Trevor gave it amid the expostulations of his friends, who asked wonderingly where he expected to keep his new possession, how long he thought Faculty would let him have it, and how he was going to get it home. To all of which Trevor made no reply. Paying the man the first instalment of the money, he seized upon the delighted puppy and strode off, fearful lest the former owner should regret the bargain and change his mind.

“Well, of all things!” ejaculated Dick. “Where in thunder will you keep him?”

“Don’t you worry,” answered Trevor. “I’ll find a place.”

“What’s troubling me,” complained Carl, “is how you’re going to pay your four dollars and forty-four cents toward the yacht and the three dollars and a half for the pup.”

Trevor looked blank.

“I’d forgotten about the yacht,” he muttered.

“Forgotten about it!” cried Carl. “Why, man alive, we just bought it ten minutes ago!”

“I know. But – I tell you – I’ll write to the pater; I fancy he’ll send me money enough for the puppy; he always gives me any money I may need for useful things.”

The others exploded into violent laughter.

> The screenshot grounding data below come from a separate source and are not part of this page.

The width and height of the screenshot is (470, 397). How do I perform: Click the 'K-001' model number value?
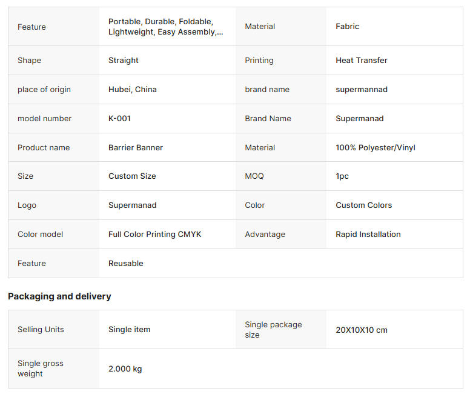click(119, 119)
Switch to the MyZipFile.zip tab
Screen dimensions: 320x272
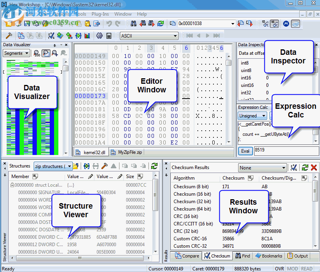click(x=129, y=152)
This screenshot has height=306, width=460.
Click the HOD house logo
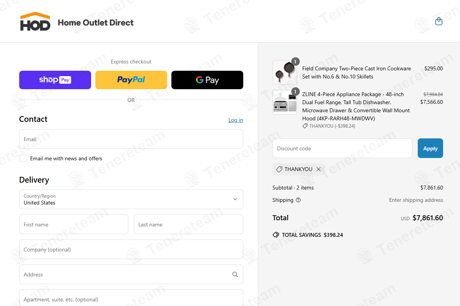coord(35,22)
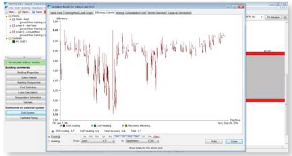The width and height of the screenshot is (292, 156).
Task: Switch to the Table View tab
Action: pyautogui.click(x=56, y=13)
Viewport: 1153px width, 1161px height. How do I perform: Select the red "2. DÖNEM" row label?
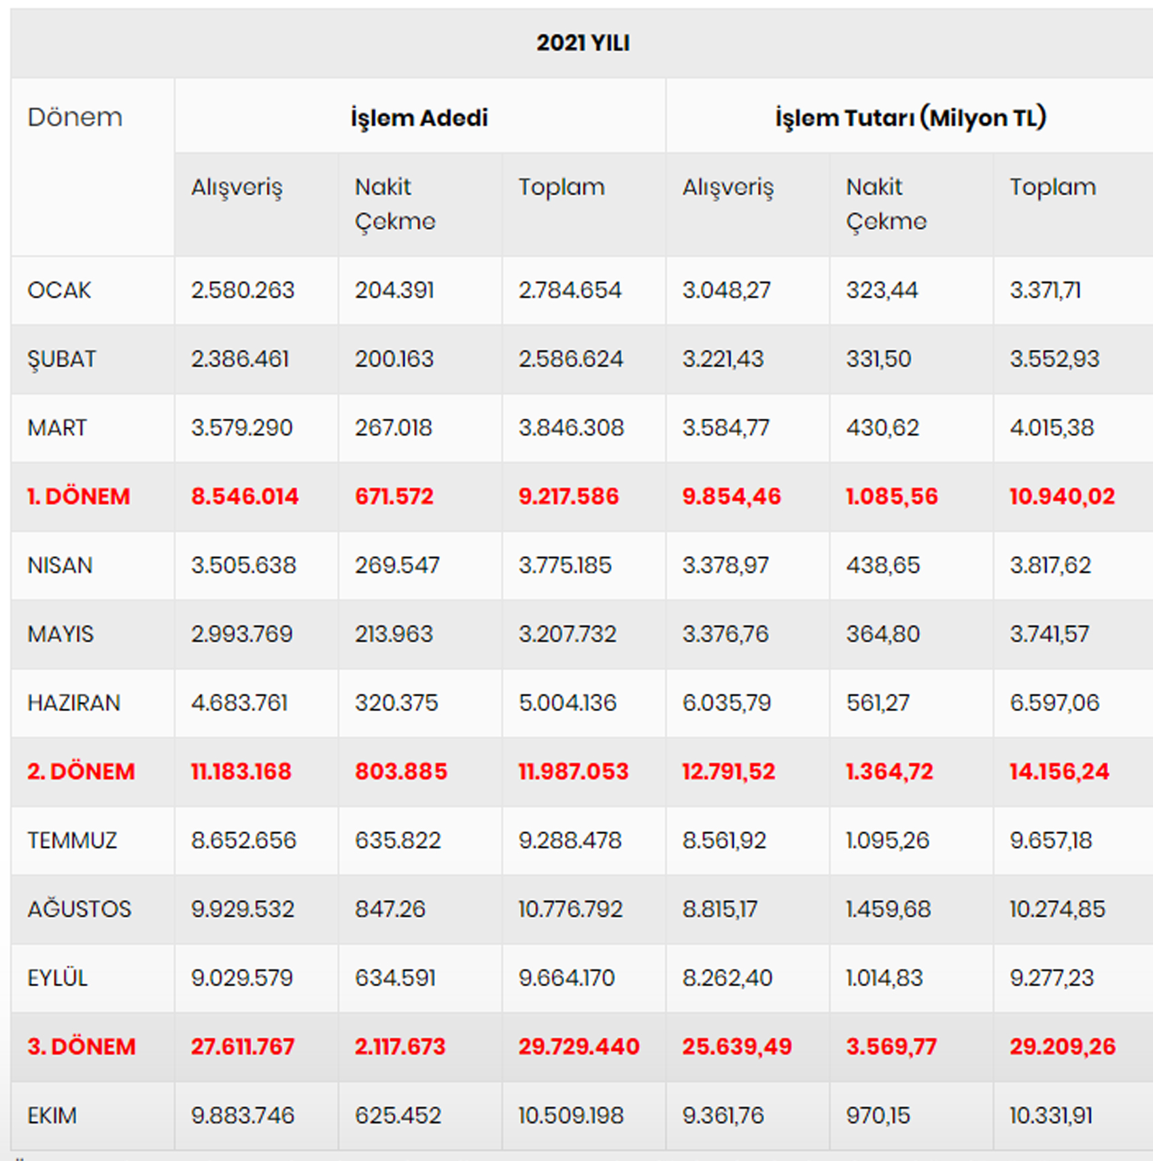tap(81, 772)
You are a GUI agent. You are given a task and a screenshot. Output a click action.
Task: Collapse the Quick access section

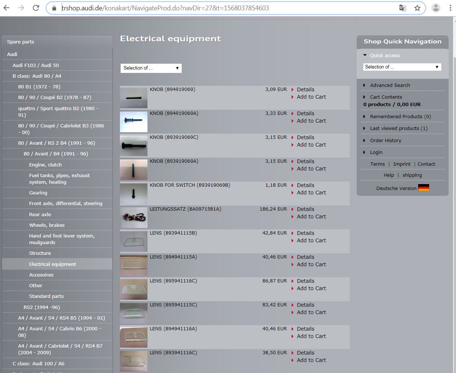(x=384, y=55)
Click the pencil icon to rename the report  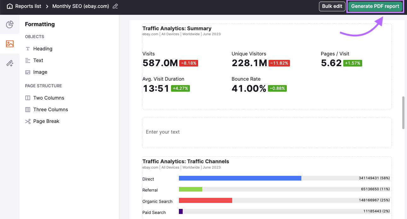115,6
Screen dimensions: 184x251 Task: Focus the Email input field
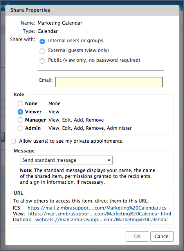[109, 82]
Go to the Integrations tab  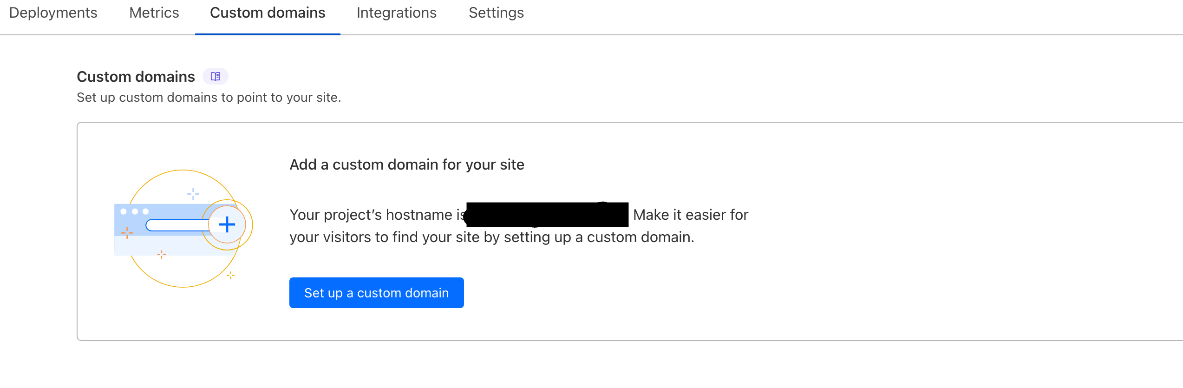click(x=396, y=13)
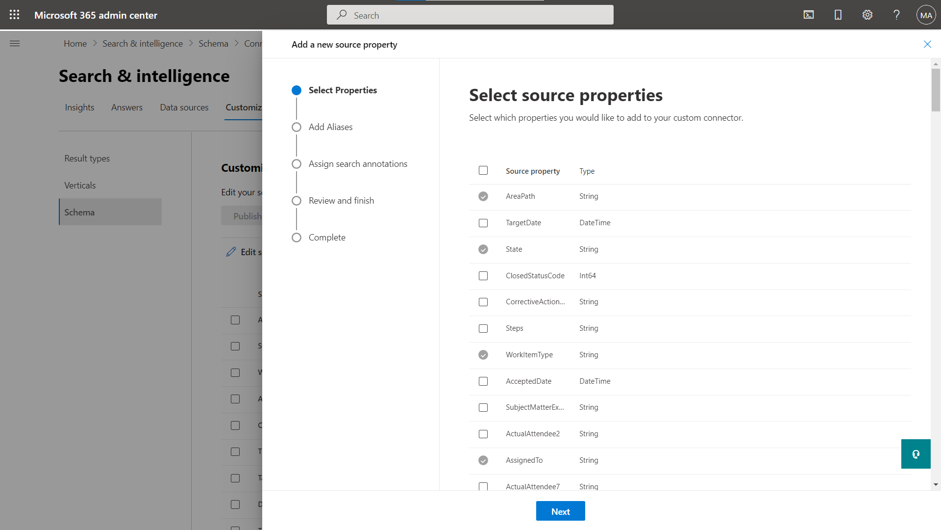
Task: Click the Next button to proceed
Action: (x=560, y=511)
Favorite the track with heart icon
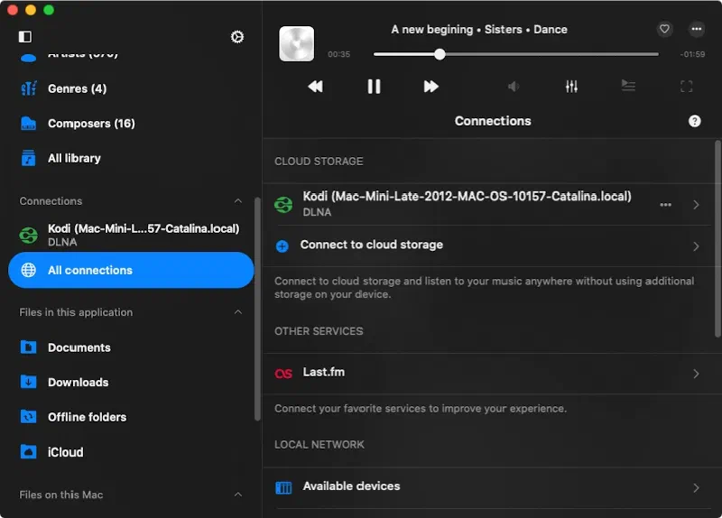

“Call that useful?” gurgled Dick, holding his sides and pointing derisively at the puppy, which lay limp but blissful with half-closed eyes in Trevor’s arms. A warning whistle made unnecessary any reply, and the four boys hurried toward the station.

“You’d better hide him under your coat, or else they’ll make you ride in the baggage car with him,” cautioned Dick. And so Trevor boarded the train with a suspicious portliness, happily unobserved of the conductor, and, when they had yielded their tickets, drew the uncomplaining puppy from under his sweater.

“I’ll say one thing for it,” remarked Carl grudgingly, “it behaves mighty well, considering that it has just been torn from home and parents.” He held out a hand and the puppy went into spasms of delight over the evidence of friendship and licked the fingers deliriously. “Funny little beggar! How old is it, Trevor?”

“About ten weeks, I fancy.”

“What are you going to call him?” asked Stewart.

Trevor shook his head thoughtfully.

“I don’t know yet. I shall wait until I find something appropriate.”

“Talking about names,” said Carl, “let’s find one for the boat. That fellow said she was the Lucy G., but that’s silly and doesn’t mean anything.”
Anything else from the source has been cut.